EXERCISE TASK 1
Please quote the passage on port revisions from "If a port has" to "situations to consider.".
EXERCISE TASK 2
In the passage on port revisions, what happens to variants when a port is upgraded?
EXERCISE TASK 3
Render this sentence from the passage on port revisions in Spanish: "In octopus you have three variants which are mutually exclusive and one of them was the default."

··· SELECTED PASSAGE

That's not the situation in octopus. In octopus you have three variants which are mutually exclusive and one of them was the default. Note that the previous default was only selected if another option had not already been selected by the user. That's what the if statement (which I corrected in r144637) does. And know that variants (regardless whether the user selected them explicitly or whether they were a default variant at the time the user installed the port) are preserved on upgrades. So changing the default amongst a set of variants where it is required for the user to select one of the variants cannot result in a change to the files on the user's system, so the revision should not be increased when the default is changed.


If you notice that a port would optionally use a dependency, when you add the dependency to the port, you increase the revision, because it would result in a change of functionality for those users who did not already happen to have that dependency installed (which includes all users who received a binary from the buildbot).


If you notice a port that is missing a required dependency, the port would fail to build for users who did not happen to already have the dependency installed, which would include the buildbot. For any users who happened to already have the dependency installed, they might not know that the port has that dependency, and MacPorts would not prevent them from uninstalling the dependency, which would break the port. Therefore, when you add the dependency to the port, you still increase the revision, so that the port's dependencies are correctly recorded in the registry and MacPorts correctly prevents their uninstallation.


If a port has a custom pre-activate, post-activate, pre-deactivate or post-deactivate block, and significant changes in those blocks require a revision increase, because MacPorts runs those blocks from the copy of the Portfile that was installed on the user system, not the current version of the Portfile in the ports tree.


Just a few examples of situations to consider.

······
··· GIVEN DATA

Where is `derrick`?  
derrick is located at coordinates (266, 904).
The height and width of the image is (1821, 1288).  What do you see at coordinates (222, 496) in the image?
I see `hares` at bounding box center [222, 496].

······

FULL OUTPUT 1
If a port has a custom pre-activate, post-activate, pre-deactivate or post-deactivate block, and significant changes in those blocks require a revision increase, because MacPorts runs those blocks from the copy of the Portfile that was installed on the user system, not the current version of the Portfile in the ports tree.


Just a few examples of situations to consider.

FULL OUTPUT 2
They are preserved on upgrades, whether the user selected them explicitly or they were a default variant when the port was installed.

FULL OUTPUT 3
En octopus hay tres variantes que son mutuamente excluyentes, y una de ellas era la predeterminada.